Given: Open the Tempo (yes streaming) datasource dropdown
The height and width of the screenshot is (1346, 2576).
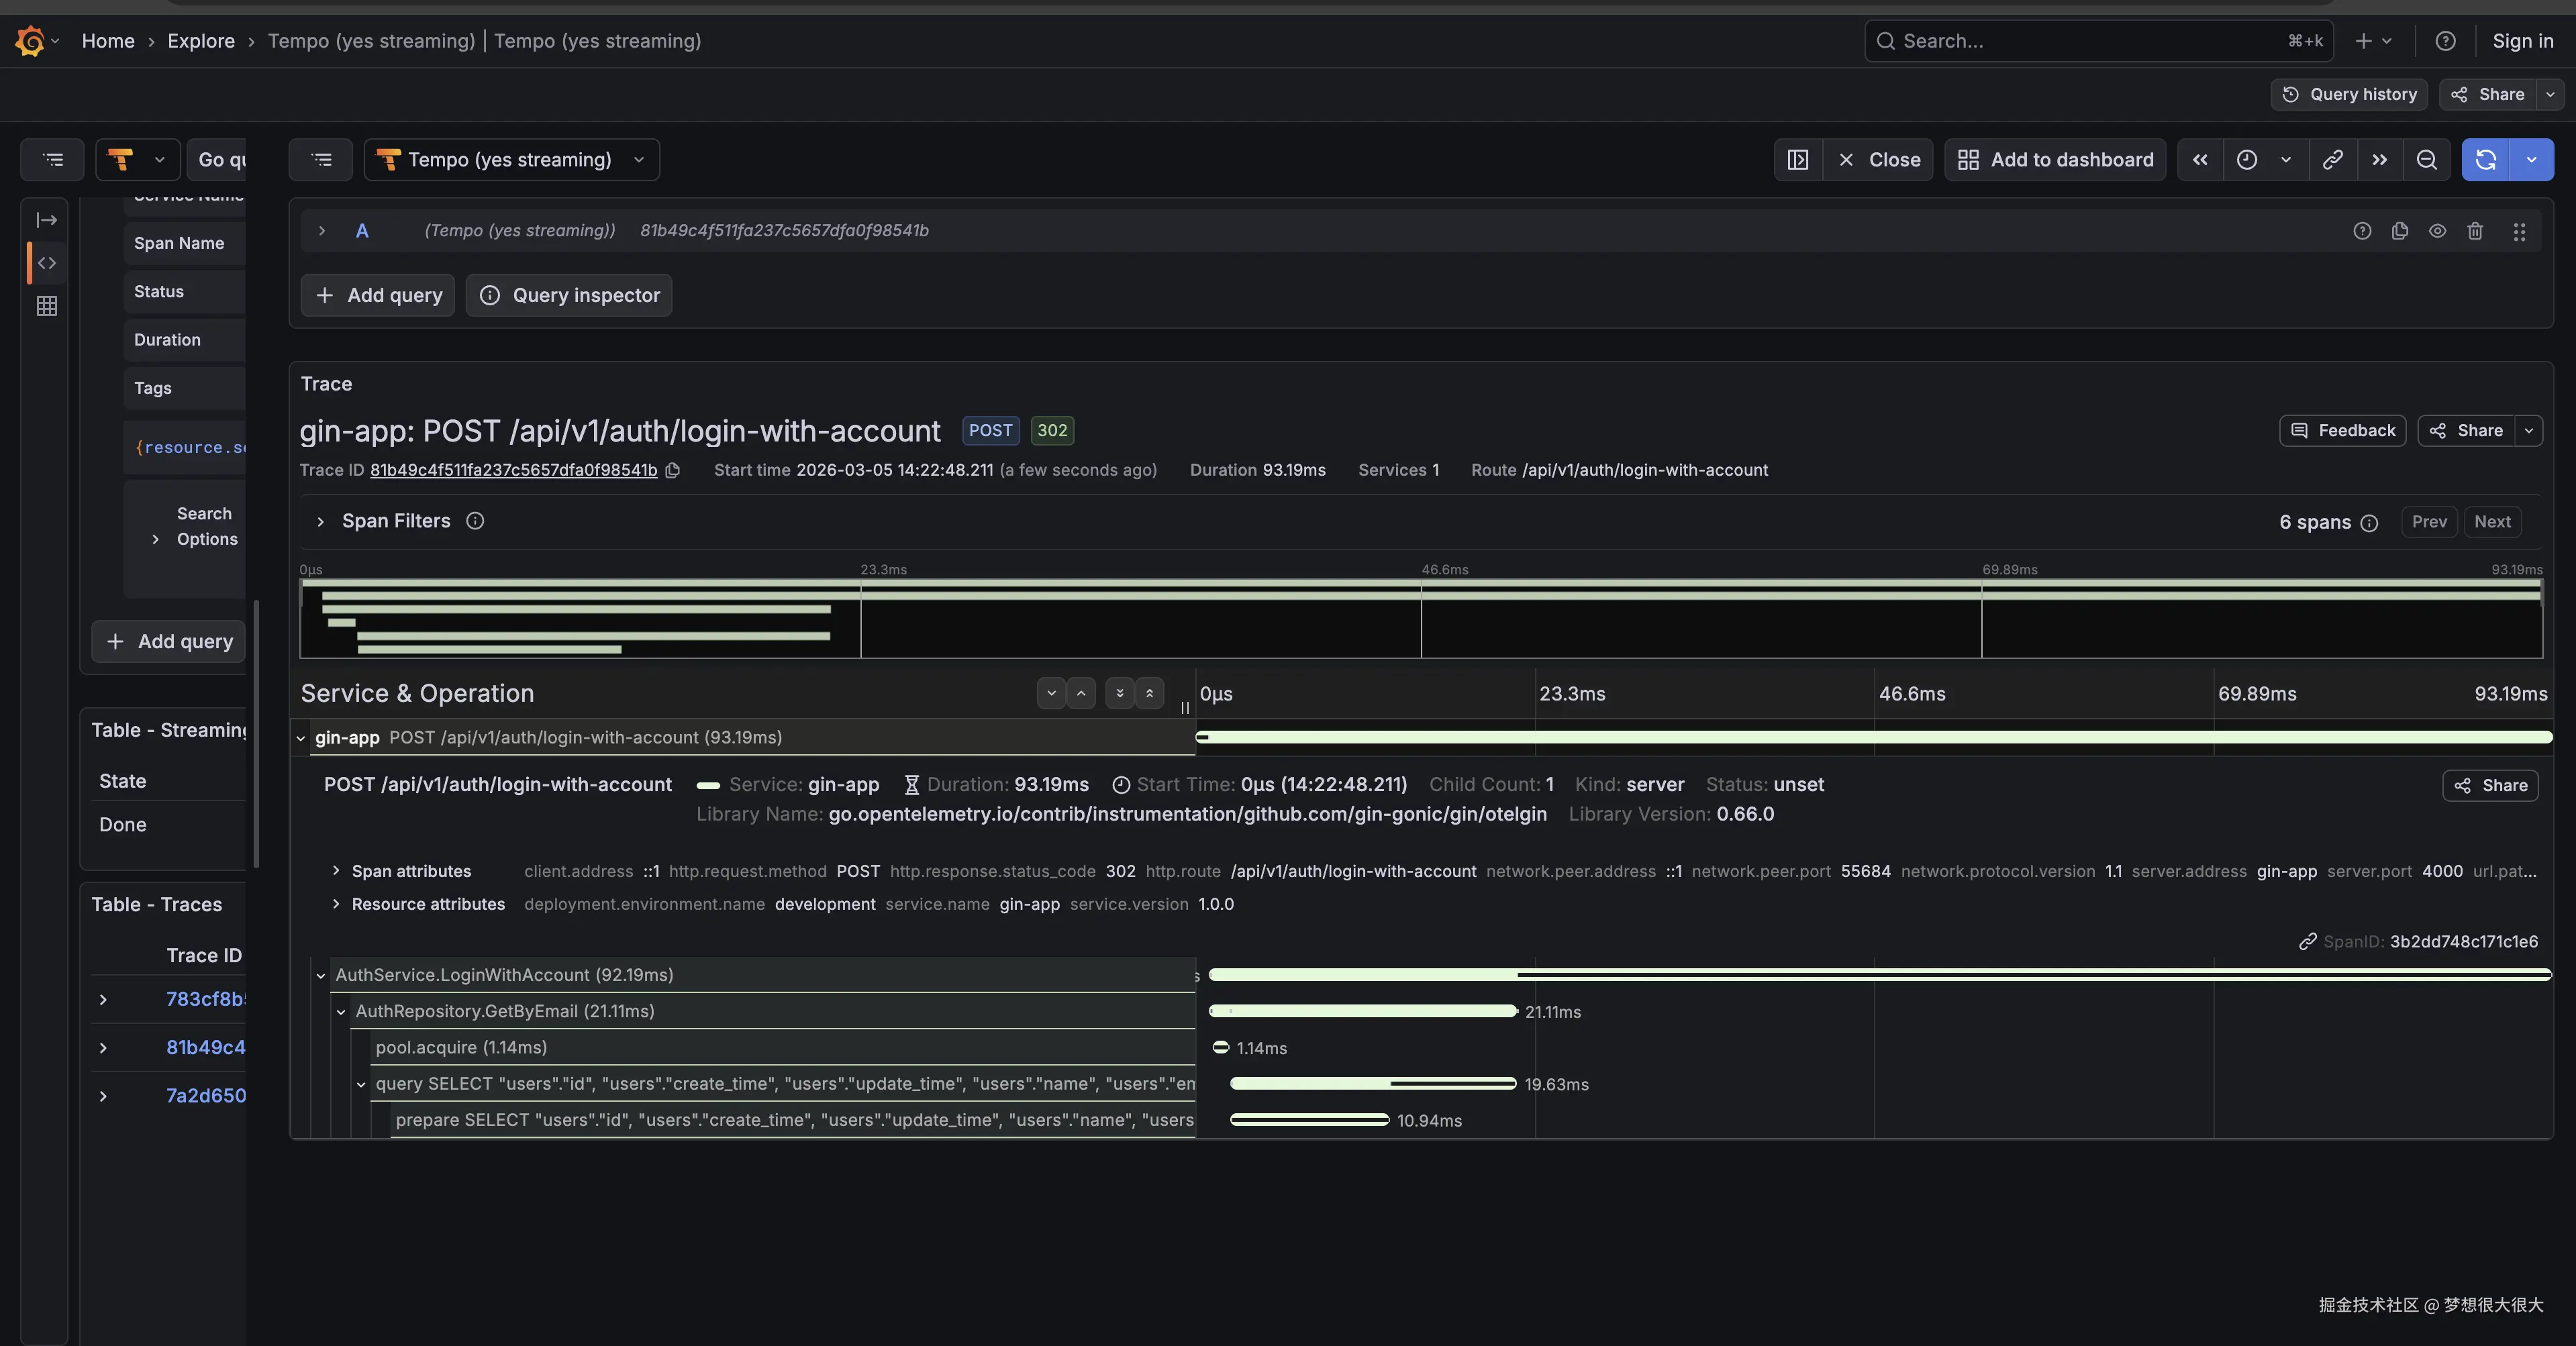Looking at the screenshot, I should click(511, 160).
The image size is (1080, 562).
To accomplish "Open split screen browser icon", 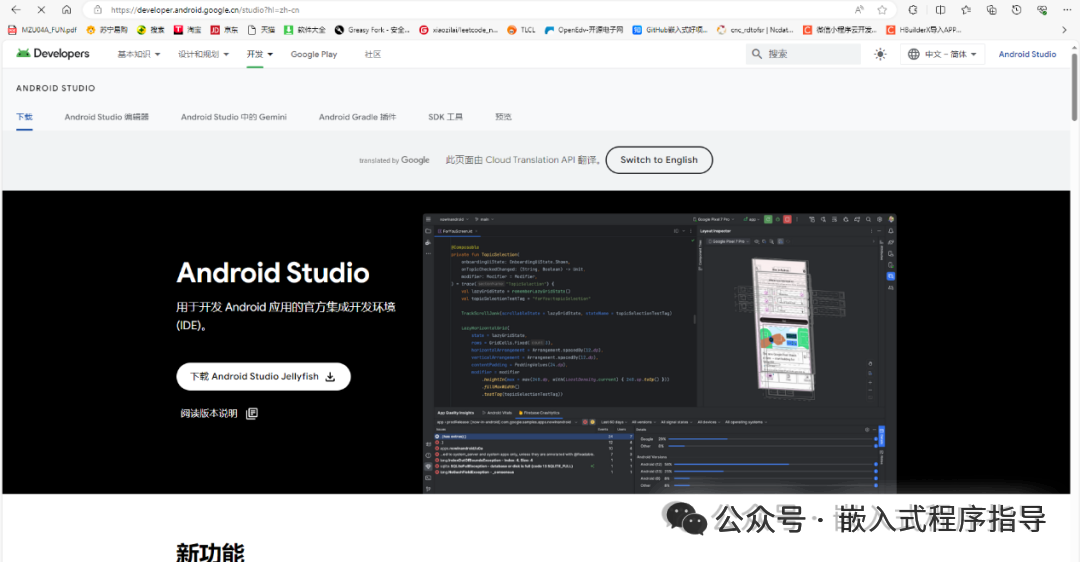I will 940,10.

________________

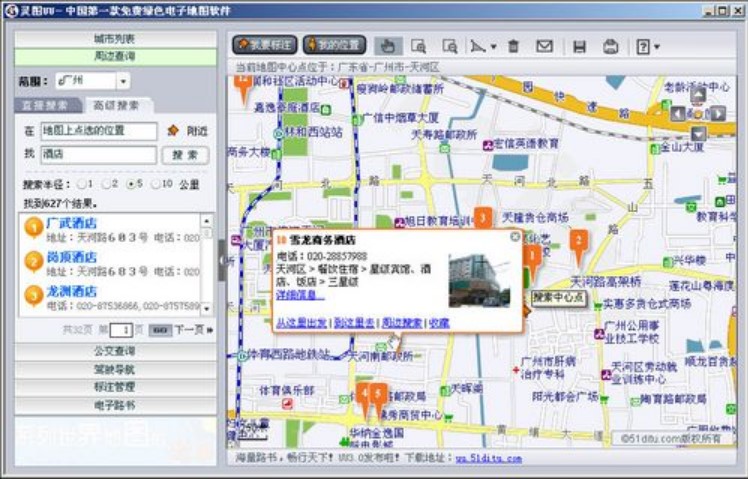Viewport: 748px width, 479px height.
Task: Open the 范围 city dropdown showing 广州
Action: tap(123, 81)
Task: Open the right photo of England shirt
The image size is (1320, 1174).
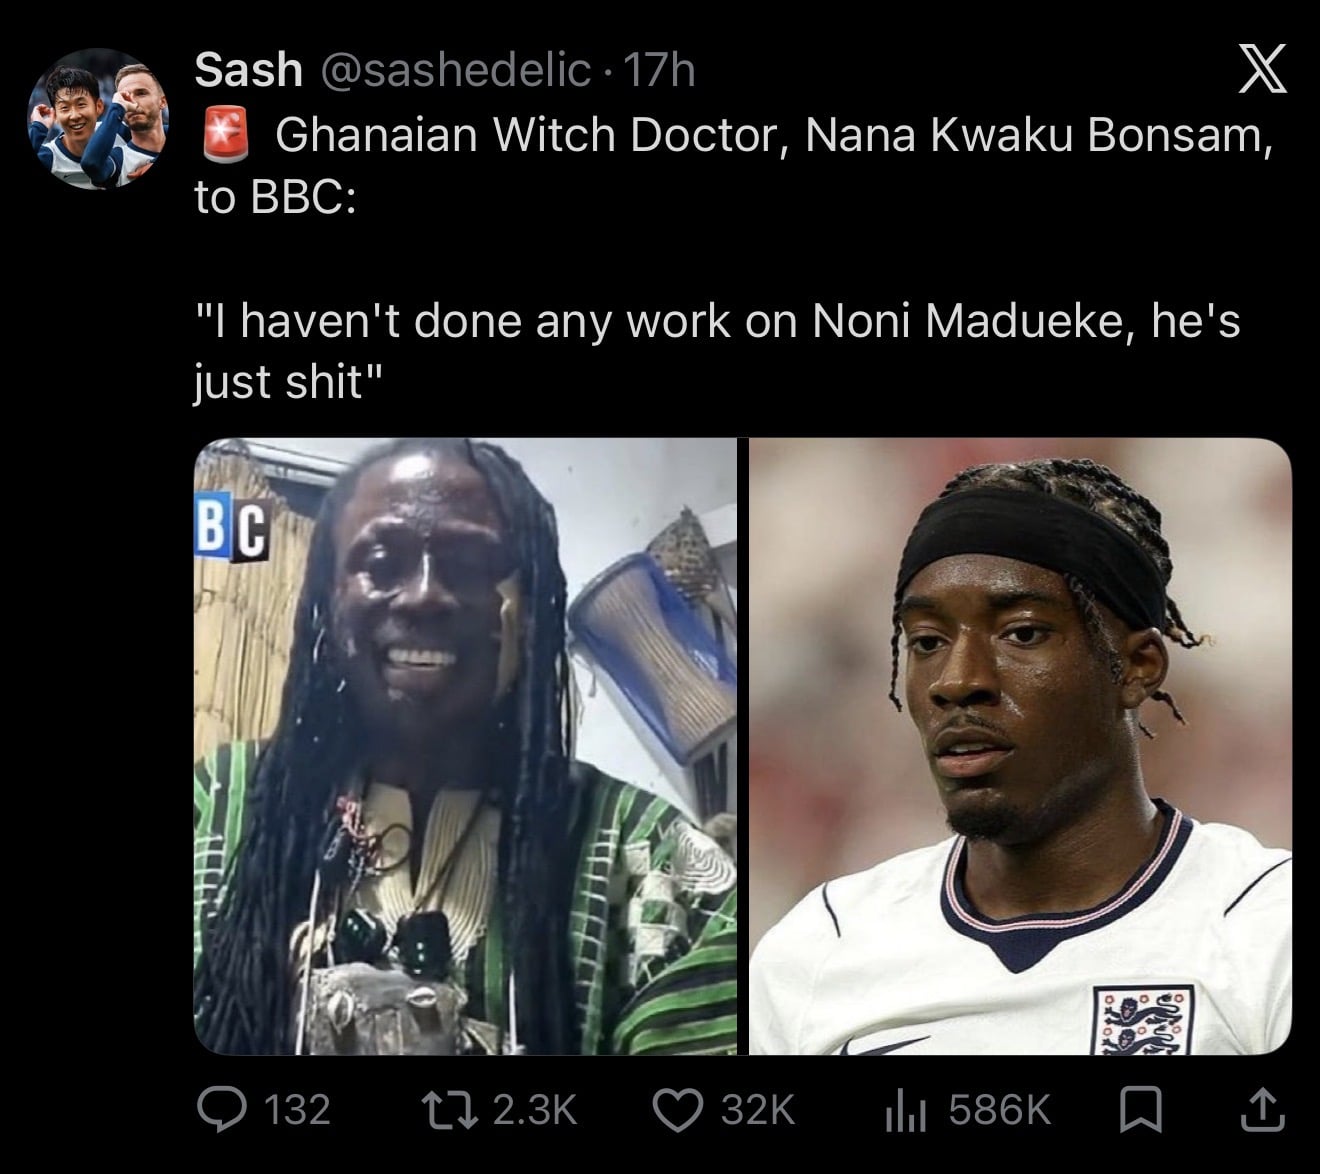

________________

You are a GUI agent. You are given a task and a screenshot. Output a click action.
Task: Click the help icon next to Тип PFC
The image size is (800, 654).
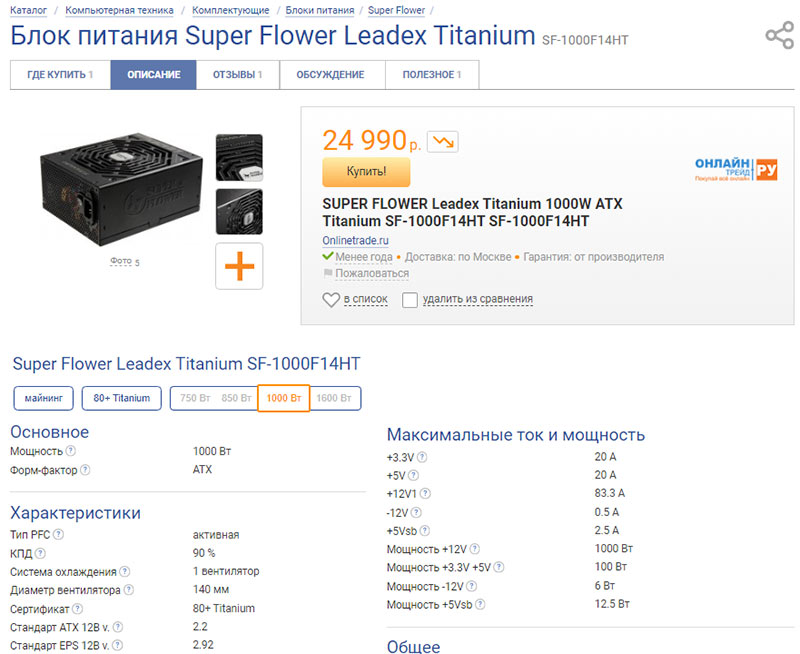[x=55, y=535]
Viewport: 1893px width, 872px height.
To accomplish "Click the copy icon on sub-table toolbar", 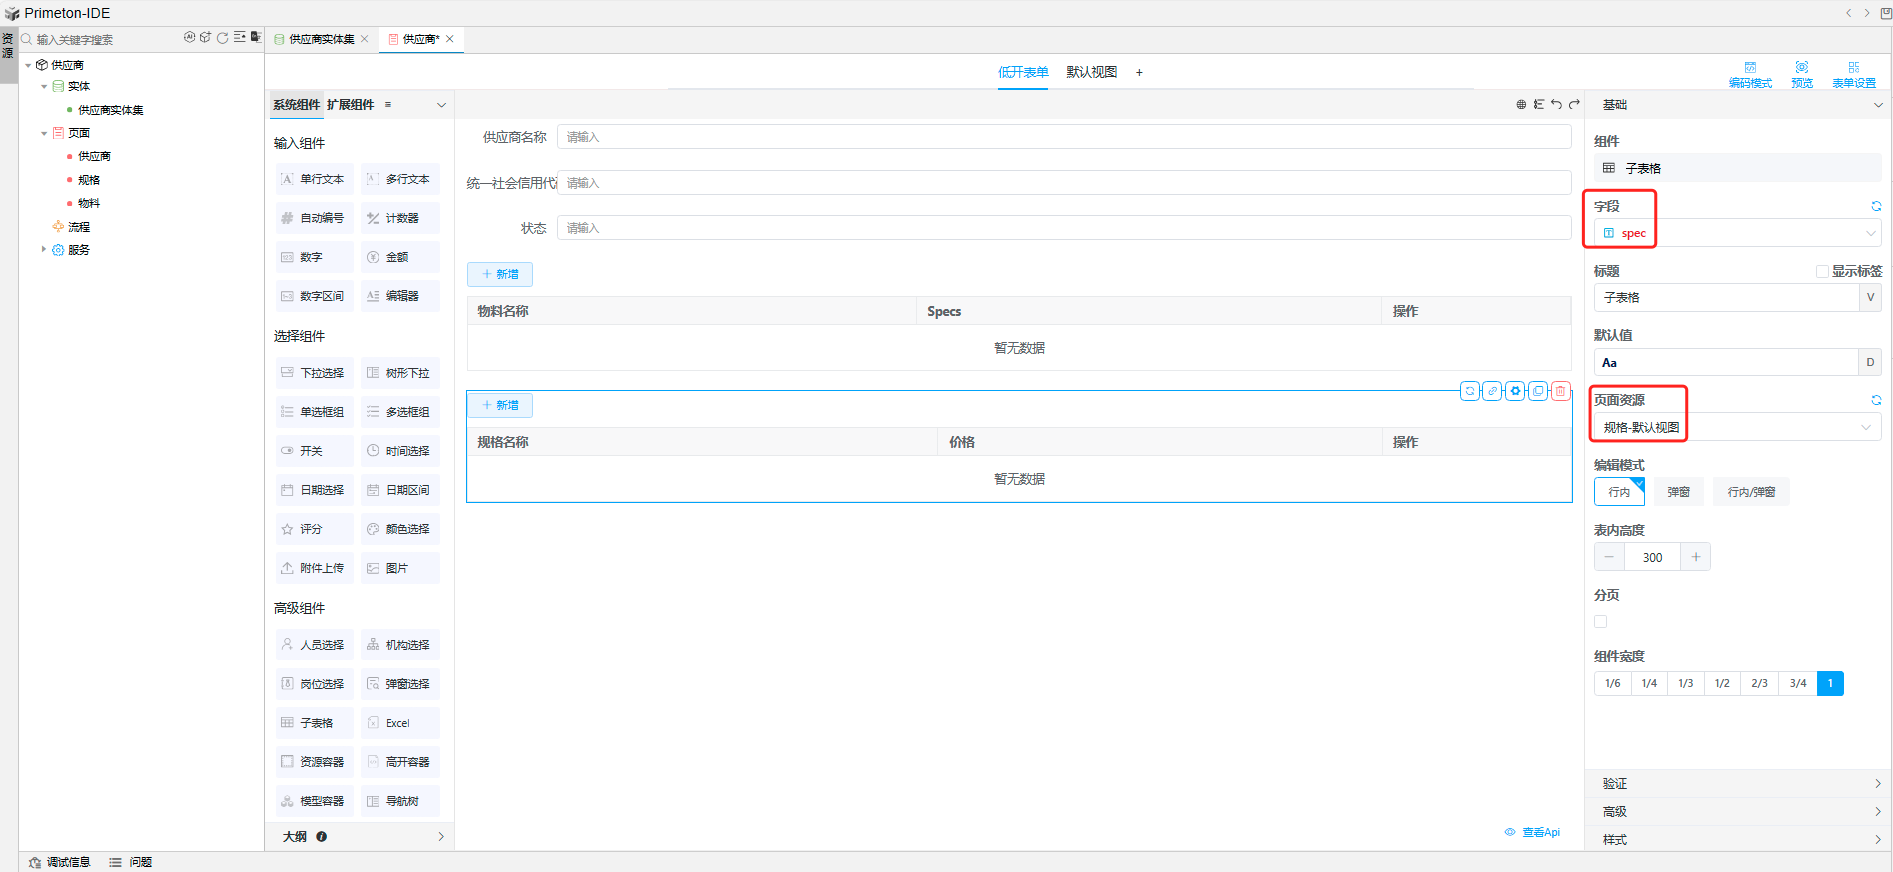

________________

## Task
Update the lines from the one containing "Task: Open the right photo of England shirt" through the one containing "The image size is (1320, 1174)." by replacing "right photo" with "left photo", keeping everything else the same.

## Result for this exercise
Task: Open the left photo of England shirt
The image size is (1320, 1174).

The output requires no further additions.